··· Listed records
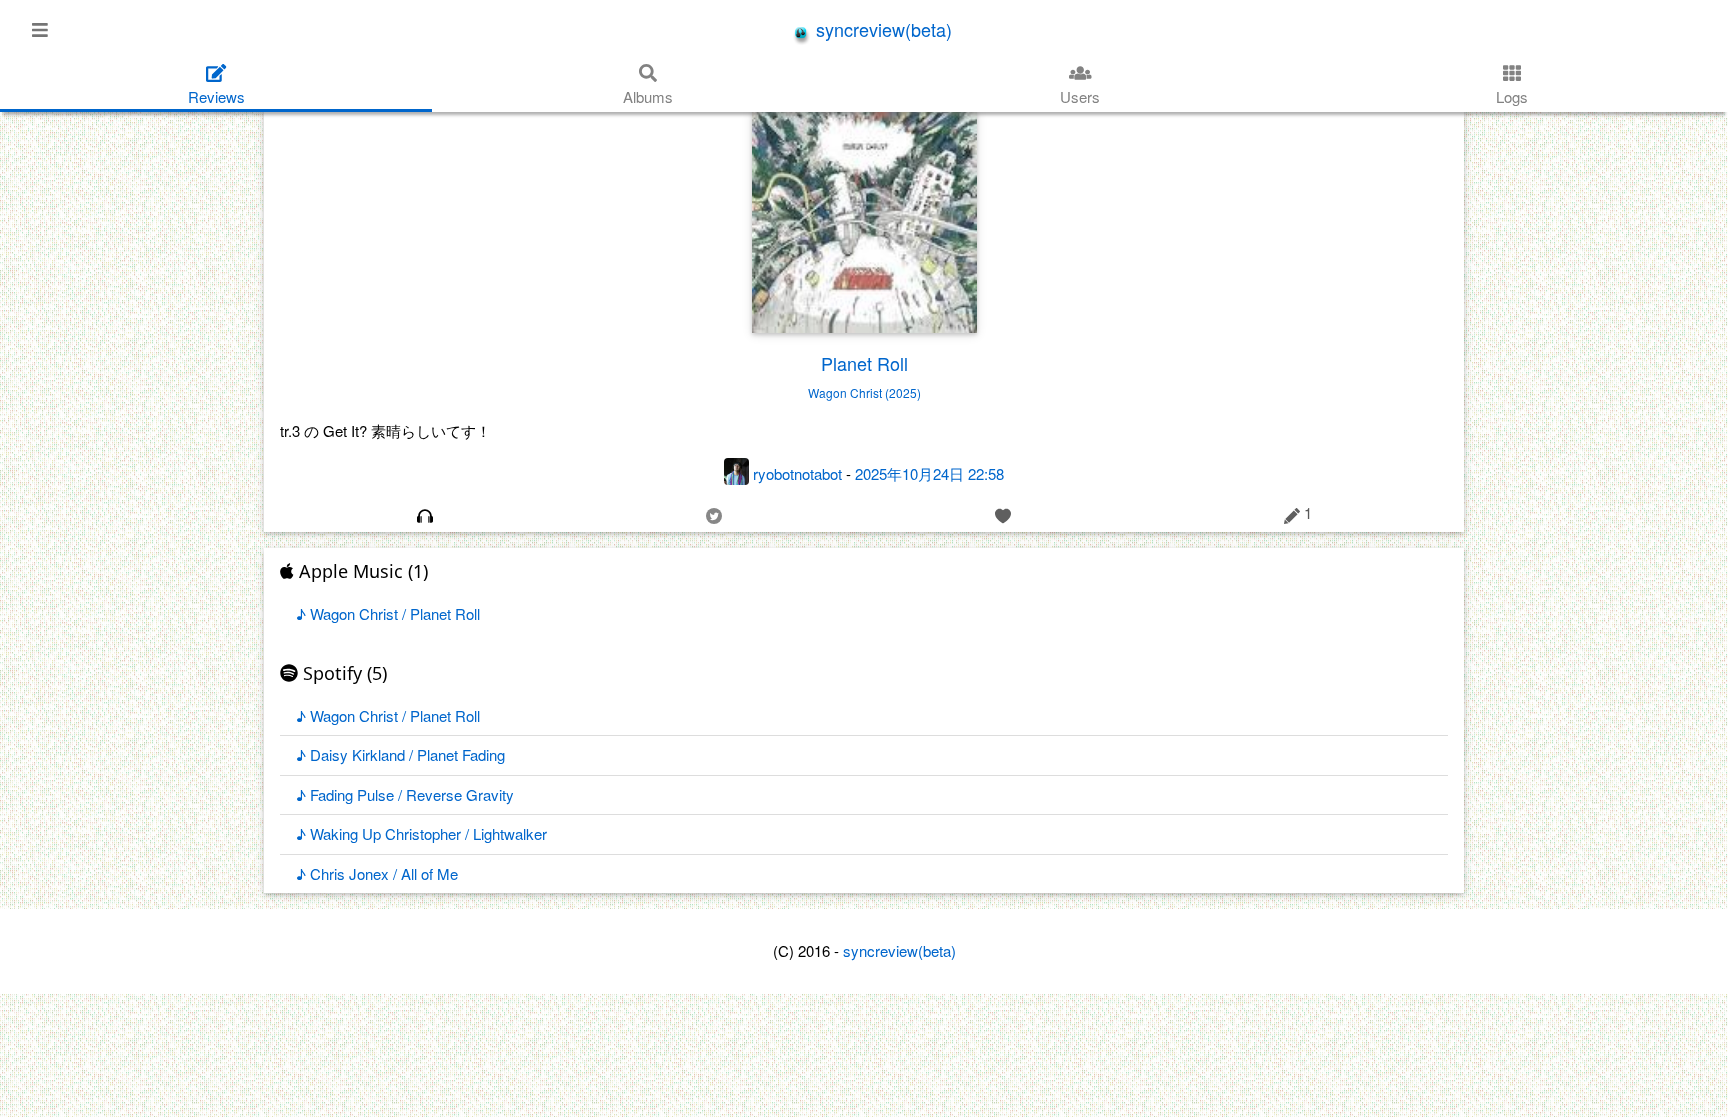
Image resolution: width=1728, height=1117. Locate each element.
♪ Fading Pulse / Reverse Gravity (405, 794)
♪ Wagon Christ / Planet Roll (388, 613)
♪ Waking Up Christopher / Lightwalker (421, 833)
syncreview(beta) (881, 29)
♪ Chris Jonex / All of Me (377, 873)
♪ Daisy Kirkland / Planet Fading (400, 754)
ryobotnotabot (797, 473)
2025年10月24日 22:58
······
◆ Required action:
Each line containing "Fading" belongs in the answer; pick these out of the material and copy them.

◆ Exercise answer:
♪ Fading Pulse / Reverse Gravity (405, 794)
♪ Daisy Kirkland / Planet Fading (400, 754)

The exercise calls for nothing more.